* PAGE *
┄┄┄┄┄┄
# Schwinn LeTour III ...Pearl Orange   Paint question ?



## Dale Alan (Aug 18, 2013)

I have a LeTour that is in great shape,except for some big scratches near the letters on the downtube . I was wondering if anyone has had luck matching this Pearl Orange paint, Such as an automotive paint code or a spray can, etc . ? I would really like to match it better than the nail polish I applied. If I could find it I would like to paint another frame that Pearl orange,the other is Opaque Blue. It just does'nt catch my eye like the orange . Thanks for any help.


----------



## rhenning (Aug 19, 2013)

I also have one and from experience leave it alone.  Anything you try will make it look worse unless you paint the whole bike.  I wish I had done that.  Roger


----------



## Dale Alan (Aug 19, 2013)

Thanks Roger,I had a feeling that would be the answer . I think it would be pretty tricky to blend in new paint. I really do like that color,I would like to paint a frame or two Pearl Orange.


----------



## detroitbike (Aug 19, 2013)

It's a hard to match color because it has a Silver undercoat.
  If you don't use the correct undercoat it will come out Gold when using the Factory
 spray!


----------



## Dale Alan (Aug 20, 2013)

OK,now I understand . I saw mention of different base coats while researching paint,I was not aware of that before. Thanks


----------



## rhenning (Aug 20, 2013)

This is what my LeTour III looks like.  Roger


----------



## Dale Alan (Aug 20, 2013)

Very nice Roger,mine is pretty tall too. I still have the handlebar and brake levers . More comfortable this way,way too big for me . Would love to find one that fits.


----------
┄┄┄┄┄┄
* RECORDS SUPPLIED *
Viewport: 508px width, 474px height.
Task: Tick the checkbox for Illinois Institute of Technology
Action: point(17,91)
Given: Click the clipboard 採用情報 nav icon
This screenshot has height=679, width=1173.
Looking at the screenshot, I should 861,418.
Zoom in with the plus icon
┄┄┄┄┄┄
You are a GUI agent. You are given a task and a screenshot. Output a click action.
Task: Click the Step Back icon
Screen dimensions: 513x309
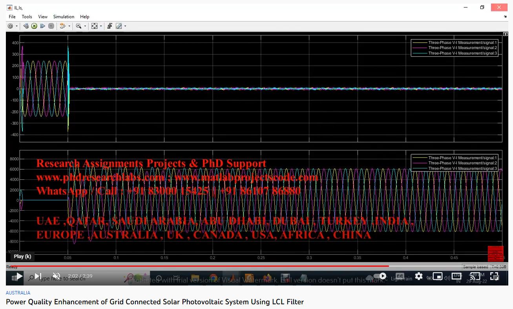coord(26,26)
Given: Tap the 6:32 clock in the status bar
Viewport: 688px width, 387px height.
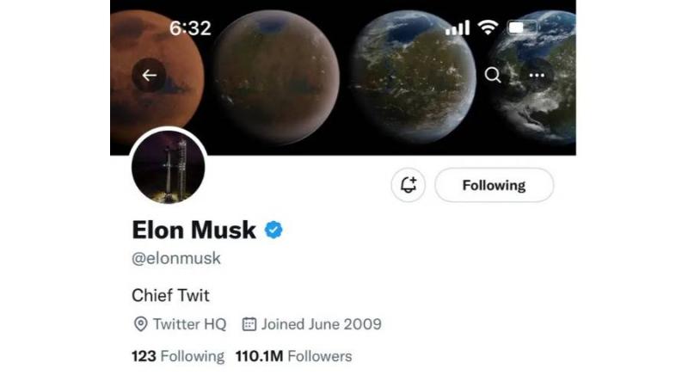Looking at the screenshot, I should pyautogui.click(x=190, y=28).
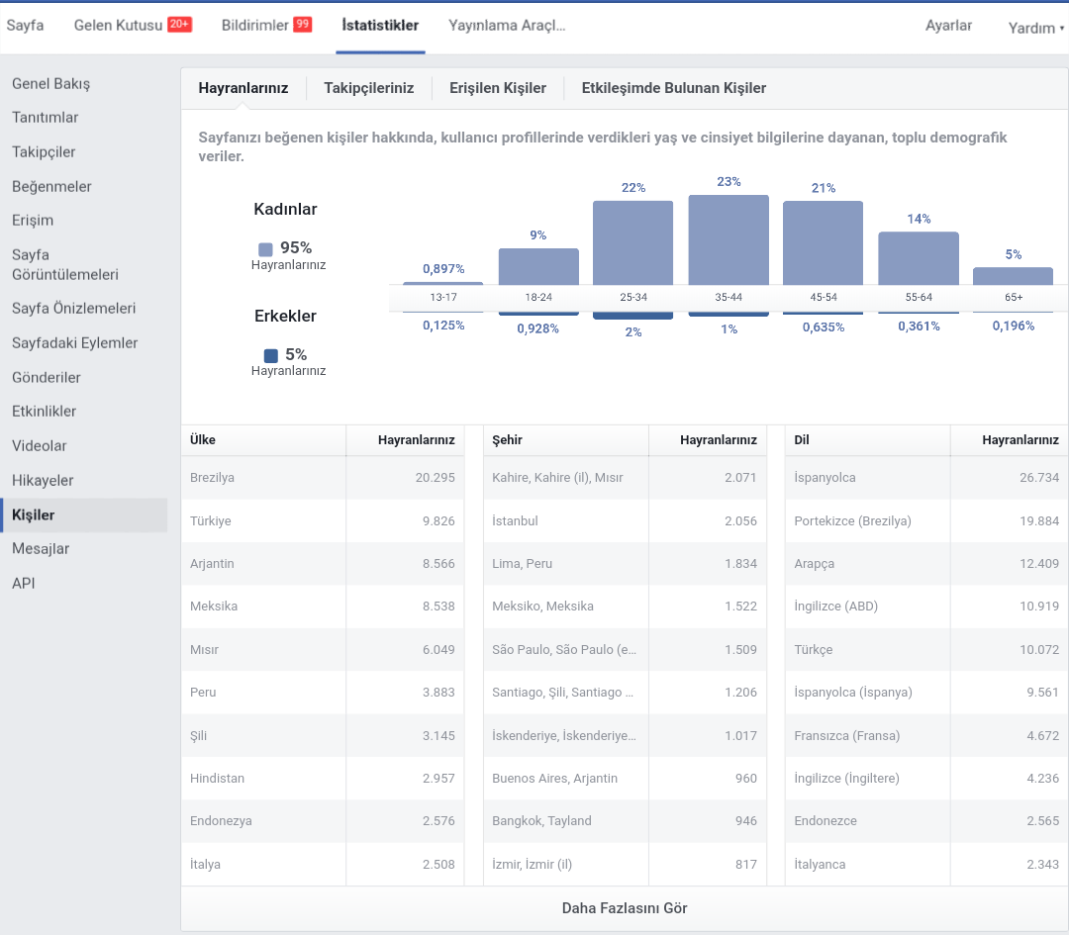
┄┄┄┄┄┄
* TASKS AND EXERCISES *
a – Answer these questions from the LeTour paint thread:
(i) What color is the other frame Dale Alan has?
(ii) What undercoat does the Pearl Orange paint have, according to detroitbike?
(iii) What did Dale Alan put on the scratches?
b – Repeat word for word the stretch of the LeTour paint thread from "## rhenning (Aug 19, 2013)" through "two Pearl Orange.".
Answer from the LeTour paint thread alone.

* SOLUTIONS TO THE EXERCISE *
a –
(i) Opaque Blue
(ii) A silver undercoat
(iii) Nail polish

b –
## rhenning (Aug 19, 2013)

I also have one and from experience leave it alone.  Anything you try will make it look worse unless you paint the whole bike.  I wish I had done that.  Roger


----------



## Dale Alan (Aug 19, 2013)

Thanks Roger,I had a feeling that would be the answer . I think it would be pretty tricky to blend in new paint. I really do like that color,I would like to paint a frame or two Pearl Orange.